At approximately 5.15pm Wednesday 22nd July 2020 a Victorian male walker, who has been in Tasmania for the last 4 months, contacted Tasmania Police as he had become separated from his friend and was unable to locate the track he was walking on. The man had been walking to the summit of Mount Victoria, located on the North East of Tasmania.
Due to low telephone battery, the man’s phone went flat, and police were unable to actively communicate with him.
The Police, SES Search and Rescue along with the Westpac rescue helicopter all joined the Mount Victoria track to assist in the location of both walkers. The man’s friend was located first, and then later in the evening the bushwalker who had originally put the call in was located by the Westpac rescue Helicopter at around 10pm. The man was winched safely aboard the helicopter and was then reunited with his friend without further incident.
In Addition to this incident, at approximately 5.30pm Wednesday 22nd July 2020, the Australian Maritime and Safety Authority (AMSA) in Canberra alerted Tasmania Police of an EPIRB (Emergency Position Indicating Radio Beacon) activation in the Walls of Jerusalem National Park.
The EPIRB was registered to a 39-year-old female walker from Turners Beach.
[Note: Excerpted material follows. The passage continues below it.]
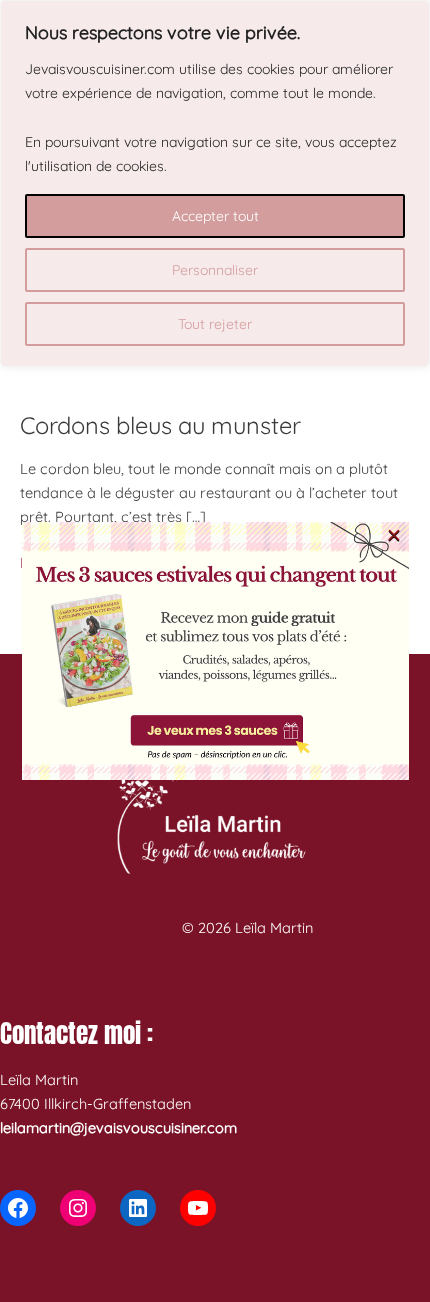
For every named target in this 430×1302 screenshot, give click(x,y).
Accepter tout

Tasmania Police were also contacted shortly after by a Next of Kin for the walker who reported the 39-year-old as being late.
The Westpac rescue helicopter was deployed and was able to locate as well as winch the walker on board without any incident.
According to the media release issued by Tasmania Police, the cause of the EPIRB activation arose from the walker falling unwell and had lost the track in the dense bush.
The 39-year-old was well equipped and an experienced walker who had notified her Next of Kin of her expected return time and where she was intending to go.
By sharing these details and registering an EPIRB, it significantly assisted the police in being able to accurately locate and rescue the missing walker from her situation in a timely manner.
Bushwalkers are reminded by Senior Sergeant Justin Bidgood of the need to be well prepared and to be carrying adequate food, water and clothing for all weather conditions. Bushwalkers should also advise a trusted person of where they intend to walk and an expected return time. Whilst we can’t always rely on good mobile phone coverage, walkers should ensure their phone has adequate charge and where possible they carry an EPIRB or Personal Locator Beacon which has been registered with AMSA for use in emergency situations.